I meet people who have these plans and have been places,
traveled the world, done things and I wonder, why isn’t that me? Why didn’t I
do that? Why don’t I do that right now? I mean I’m graduating… I can do that
stuff now, right? I’ve scrambled through the memories of the last few years of
my life, desperately looking for something I must have missed. I mean I had
plans and options before… Peace Corps, move to LA, Teach for America , etc etc etc. There was
supposed to be a clear SOMETHING to do after school I thought… I mean what was
the point of all that? To get a piece of paper? To get a job? To what? Did I
not do something right? The only clear place I know I’ve royally screwed up and
missed things is in my relationships, romantic and otherwise. That in itself
has been the biggest and most influential trial I’ve been through my whole life
really. But even in that realization and working hard to mend things that have
been broken, I’ve found little solace. That journey at least I know is bigger
and meant to fill my whole life, unlike the others meant for these few years.
So where am I supposed to go?
No matter how many times I learn or realize that life is
never about the outcome, I somehow always get sucked into that way of thinking.
I mean I’ve been rearing at the reigns this whole time to go do something with
my life and now that I’m free, nothing. I feel no pull or purpose. It's like I need
something to fight or to push me in my life. The beautiful thing about school
for me was working relentlessly towards a goal and loving the challenge and the
things I learned. But now I’m at the end. I’m at the completion of this journey
and I feel utterly lost, burnt out, and strangely stuck. The plans I make and
the things I want are falling through. I’ve been desperately holding on to potential
hopes and reasons for me to be here, when I should be letting go. I’m not good
at letting go. It feels wrong and illogical. And so the process of
disentangling me from my ideals and letting them float away has become what
feels like cutting off life vests and buoys to save myself from drowning. Not seemingly
practical or advisable.
The funny thing is, when really looking at the big picture,
I think I’m trying to save myself from drowning in a 3 foot deep lazy river.
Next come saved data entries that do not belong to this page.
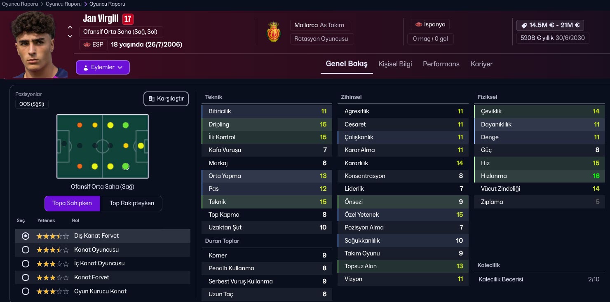Viewport: 610px width, 302px height.
Task: Click the red squad number 17 badge
Action: pos(128,19)
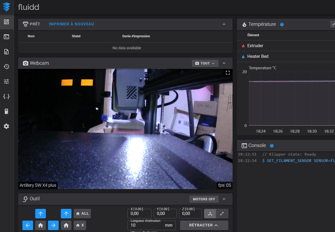Switch to relative positioning mode toggle
The height and width of the screenshot is (232, 335).
222,214
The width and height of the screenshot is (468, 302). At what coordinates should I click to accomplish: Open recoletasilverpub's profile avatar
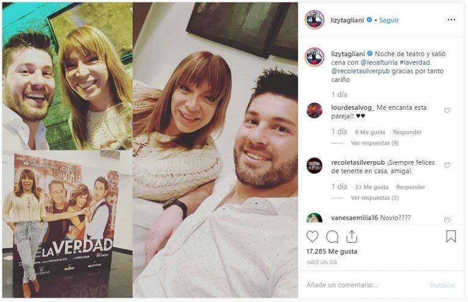[314, 165]
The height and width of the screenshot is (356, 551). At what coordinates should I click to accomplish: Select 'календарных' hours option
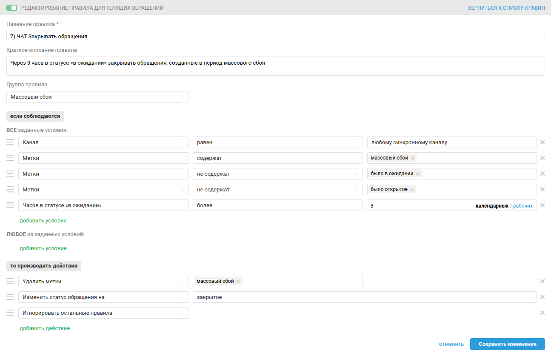pyautogui.click(x=491, y=205)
Probably the only reason I’m not moving is because I’ve completely entrapped
myself with the inner tubers and floaties of my ideals so as not to die. In consequence I have created an plastic, air-filled blockage in the vascular theme park ride that is my life. Some hypothetical life guards are probably at this moment telling me that only one inner tube is allowed per guest in the lazy river due to safety reasons. In addition, I also have this wonderful
disposition where everything in life is part of some deep, existential essence
and thus any ephemeral crisis is a meaningful and agonizing death. Though the
richness of success is also fully experienced and profoundly beautiful, the somewhat
ridiculousness of the way I feel things is always at the back of my mind. It’s
not that what I feel is wrong, it’s just not lighthearted by any means. I’m
pretty sure studies have suggested that this kind of feeling leads to increased
risks of heart attacks and other such things that I really have no clue about. Heart
attack from fighting everything has been added to the list of likely ways I
will die (right after skin cancer and before reckless endangerment).
Others have learned the art of living freely, without
fighting, and I guess, really, that’s what I’m probably supposed to get out of
this. That nothing is ever really in my hands, yet it all is. It’s mine to act
WITH but not ON. It’s mine to be with but not mine to control. I think that
might be freedom. Finding the balance of accepting the world for what it is and
relinquishing my ever-futile hold on it, while existing purposefully and
honestly. Because, though there is a potential of really getting hurt and dying and tons of horrible things happening, those things are going to happen whether or not I'm desperately trying to control them. I'm too busy trying to not drown that I forget I can swim.
Now to find a job I suppose. That’s what
single-unemployed-Bachelors of Science adults do, right?
I love you. You better come visit me.